» **Task statement**
When you give the entries again, keep every word as it stands and drop the pictures.

» **Data to use**
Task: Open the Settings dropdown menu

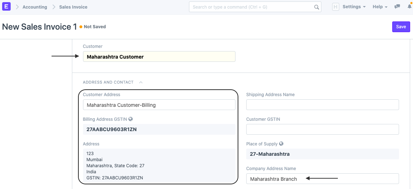Action: tap(354, 7)
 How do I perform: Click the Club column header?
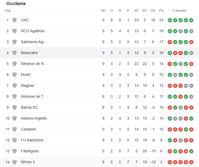click(x=7, y=11)
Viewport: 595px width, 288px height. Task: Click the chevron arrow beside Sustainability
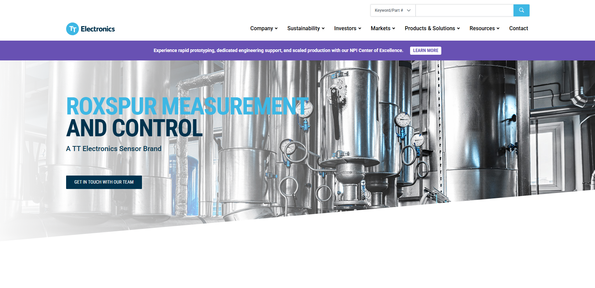(x=323, y=29)
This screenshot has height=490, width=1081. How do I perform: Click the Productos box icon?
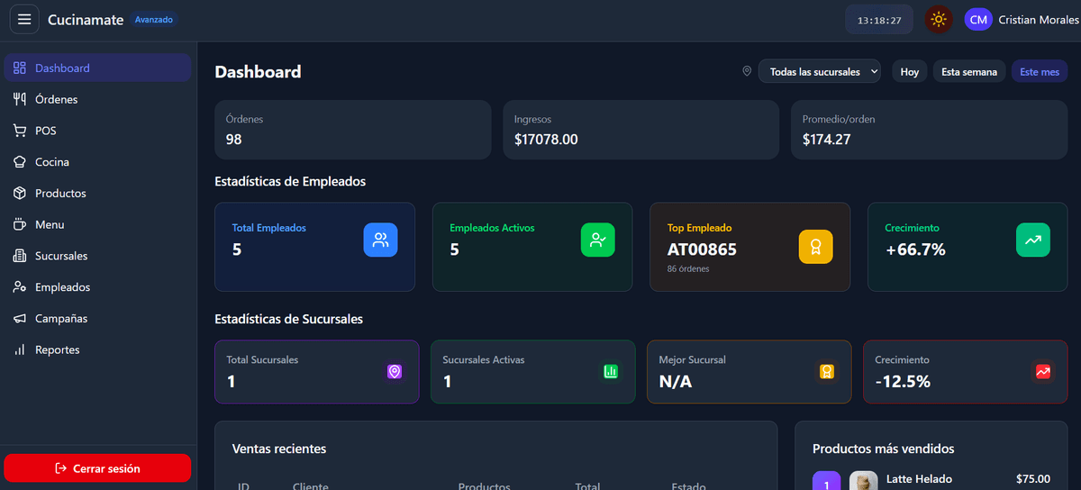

» **Response to this task**
Task: Open the Settings dropdown menu

Action: tap(354, 7)
 How do I perform: Click the Club column header?
click(x=7, y=11)
Viewport: 595px width, 288px height. Task: Click the chevron arrow beside Sustainability
(x=323, y=29)
This screenshot has height=490, width=1081. How do I perform: Click the Productos box icon?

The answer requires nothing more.